Calc III Problem Integrating Sq Rt's in Arc Length Formula

[yUNeeC]

Hey guys, I'm studying for a test in calc 3 tomorrow and have run into a problem. On the practice test we have a problem "Find the length of the curve: r=theta^2, 0≤theta≤pi/2"

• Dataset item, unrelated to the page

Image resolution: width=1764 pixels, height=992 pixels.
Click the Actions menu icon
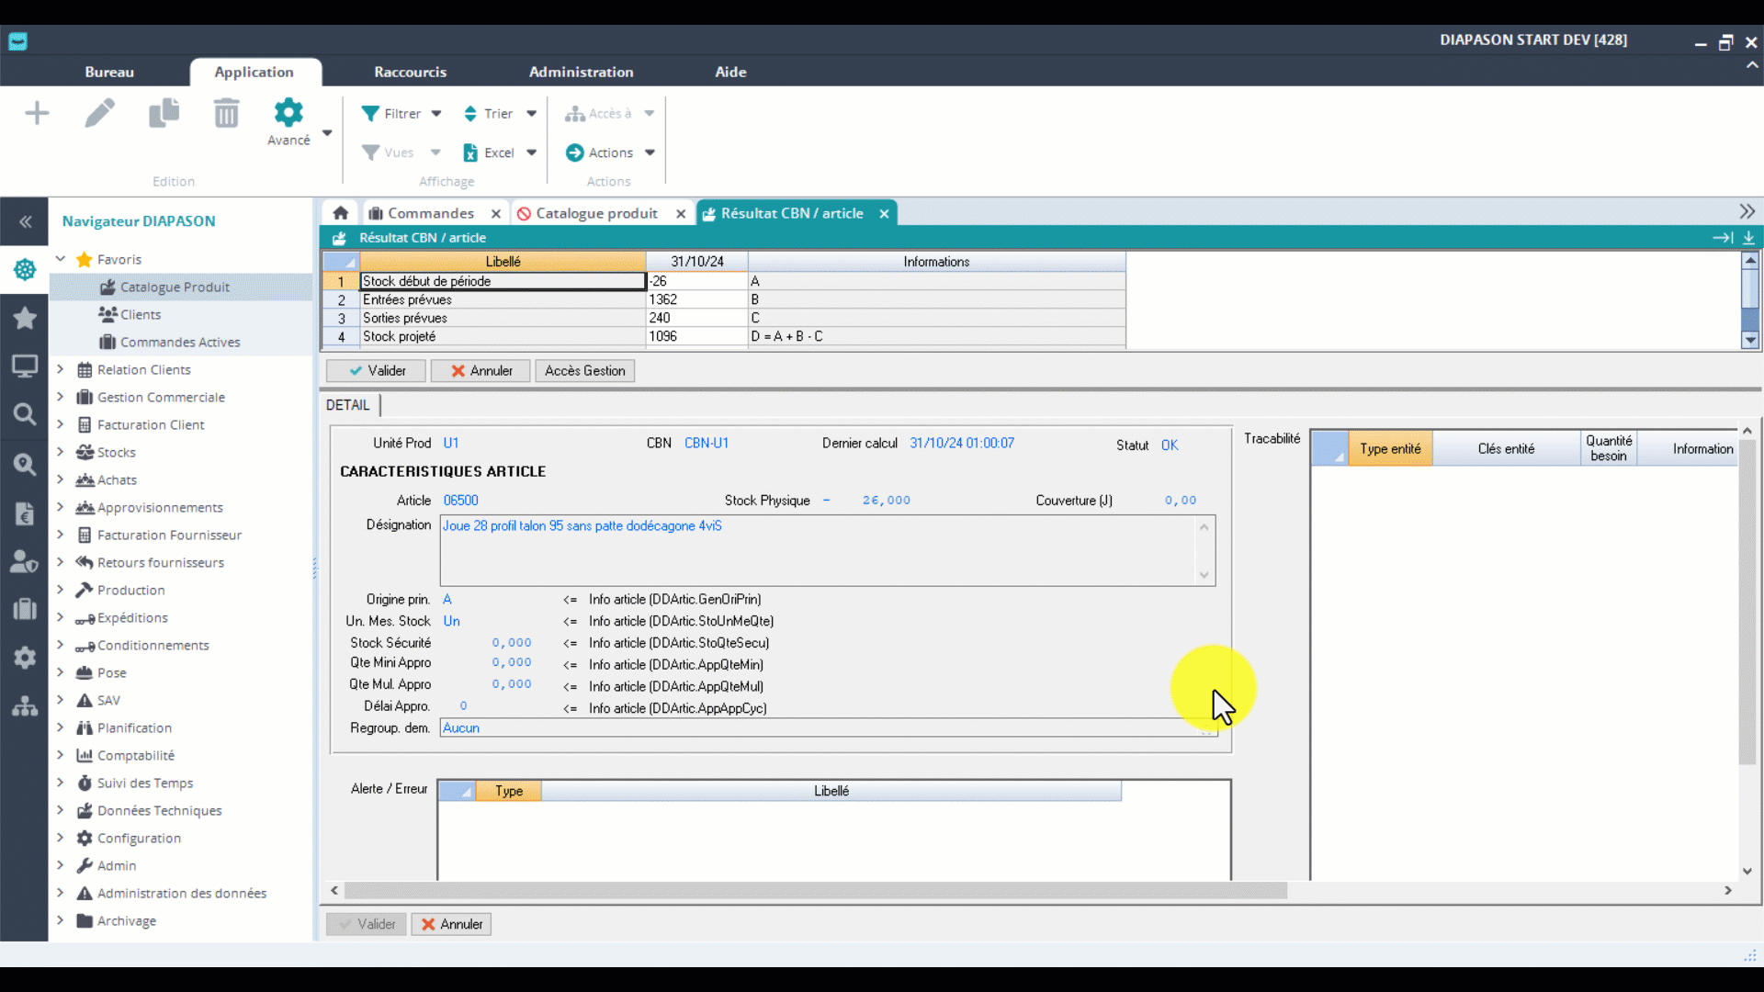click(575, 152)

I know the length of a curve in polar coordinates is int(sqrt(r^2 + (dr/dtheta)^2))dtheta...but when I get to where I have to integrate sqrt(theta^4 + 4theta^2) I become very stuck. What is the procedure for handling this square root integration?

Thanks for any help.

 

[Svalbard]

Hi,

so you are trying to integrate:

\int\sqrt{t^4 + 4t^2} dt = \int t\sqrt{t^2 + 4}dt

Substitute t^2+4 = u

=> dt = du/2t

t cancels out:
\int t\sqrt{t^2 + 4}dt = \frac{1}{2} \int \sqrt{u} du = \frac{u^{\frac{3}{2}}}{3} + c

\Rightarrow \int\sqrt{t^4 + 4t^2} dt = \frac{(t^2+4)^{\frac{3}{2}}}{3} + c

is this what you are asking for?

 

[yUNeeC]

Wow I feel stupid. Haha thanks a bunch.